Le vieillissement humain n’est pas linéaire : c’est ce que met en évidence une équipe des universités de Stanford (États-Unis) et de Nanyang (Singapour) dans une étude publiée dans Nature Aging. En s’intéressant à la dynamique des profils multi-omiques de 108 individus en bonne santé, les auteurs ont pu définir deux âges charnières auxquels se produisent des changements moléculaires liés au vieillissement. Ils retrouvent, à 44 ans, une modification des marqueurs liés à la santé cardiovasculaire et, à 60 ans, de ceux liés à l’immunité, suggérant donc l’accélération des maladies du vieillissement à ces âges.
« Les fonctions et les risques de maladies liées au vieillissement évoluent de manière non linéaire tout au long de la vie humaine et permettent d'apprécier les voies moléculaires et biologiques impliquées dans ces changements », lit-on. Pour l’équipe, ces données mettent sur la piste « de nouvelles cibles thérapeutiques » pour « accroître l’espérance de vie en bonne santé ».
La ménopause au cœur des pics de vieillissement
L’équipe a réalisé un profilage multi-omique (transcriptomique, protéomique, métabolomique, cytokines, lipidomique, microbiomes…) sur une cohorte longitudinale de 108 participants âgés de 25 à 75 ans (suivi médian de 1,7 an). Leur analyse, ayant comporté 246 507 456 400 données, a révélé des schémas de dysrégulation à deux périodes majeures : 44 et 60 ans d’âge chronologique, avec des marqueurs moléculaires et des voies biologiques bien spécifiques.
Les auteurs retrouvent, vers la mi-quarantaine, des changements d’activité de molécules entraînant des modifications des métabolismes de l’alcool et des lipides notamment, qui jouent dans l’apparition des maladies cardiovasculaires. Une accélération de la dysrégulation des voies impliquées dans la santé cardiovasculaire, rénale et pancréatique est aussi observée après 60 ans.
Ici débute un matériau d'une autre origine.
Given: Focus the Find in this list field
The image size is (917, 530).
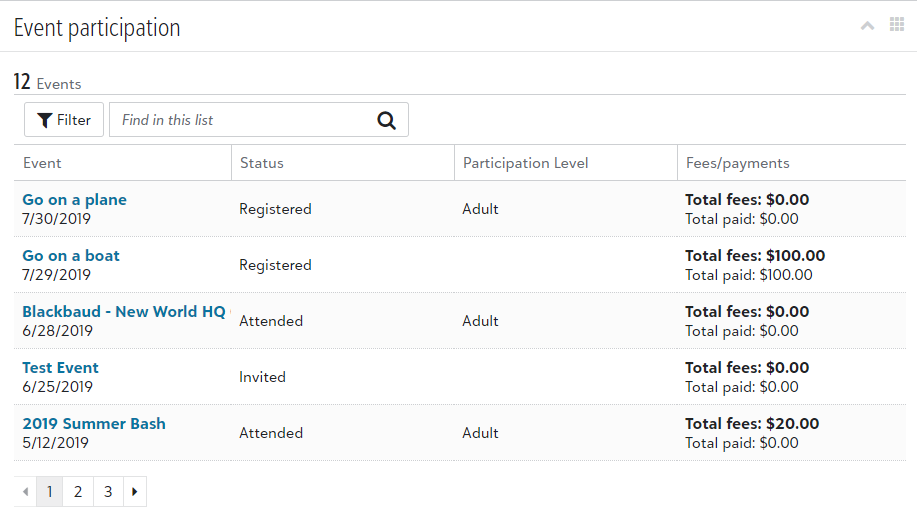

Vers la soixantaine, les bouleversements concernent plus particulièrement l’immunosénescence et le métabolisme des hydrates de carbone, appuyant l’association connue entre stress oxydatif, inflammation et vieillissement. Le métabolisme de la phénylalanine est également accéléré à cette période, confortant les associations établies entre augmentation de la phénylalanine plasmatique et dysfonction cardiaque. Une dysrégulation de la stabilité de la peau et des muscles a aussi lieu autour de 40 et 60 ans, ainsi que du métabolisme de la caféine.
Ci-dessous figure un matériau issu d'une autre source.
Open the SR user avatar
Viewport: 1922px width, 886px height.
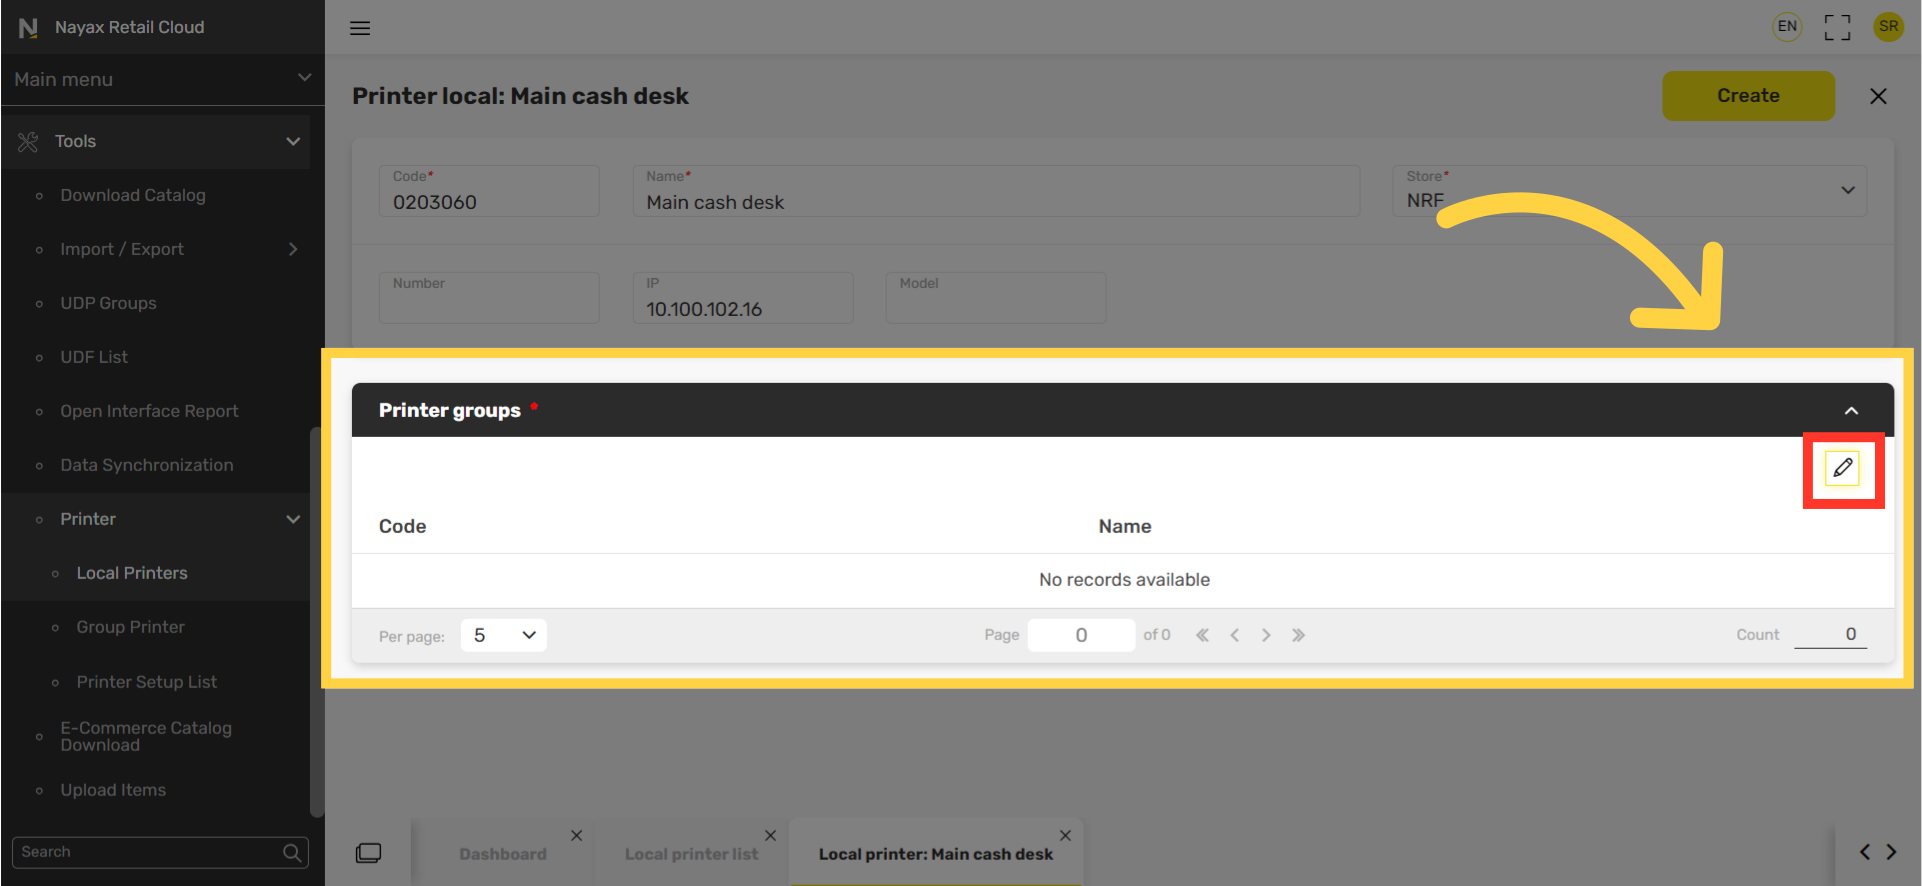coord(1888,27)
Les chercheurs relèvent que la ménopause, apparaissant généralement entre 45 et 55 ans, se situe dans ces pics de vieillissement qu’ils identifient. « Si la ménopause ou la périménopause peuvent contribuer aux changements observés chez les femmes au milieu de la quarantaine, il existe probablement d'autres facteurs plus importants qui influencent ces transformations chez les hommes et les femmes », a déclaré le Dr Xiaotao Shen, premier auteur de l’étude, au quotidien britannique The Guardian.
Nouveaux indicateurs du processus de vieillissement
De manière générale, les auteurs concluent qu’autour des âges de 40 et 60 ans, des pics « d’altération coordonnée et systémique de plusieurs composants moléculaires » opèrent et génèrent un risque de maladies et d’altération des fonctions biologiques.
De plus, leurs résultats montrent que seulement 6,6 % des molécules et microbes changent de façon linéaire au cours du vieillissement humain, et que 81,03 % des molécules présentaient des changements à au moins un stade d'âge par rapport à la ligne de base. Dans le détail, les chercheurs ont remarqué que la métabolomique, les lipides et le microbiome oral étaient les données ayant la plus forte association avec l’âge, les rendant intéressantes « en tant qu'indicateurs du processus de vieillissement ».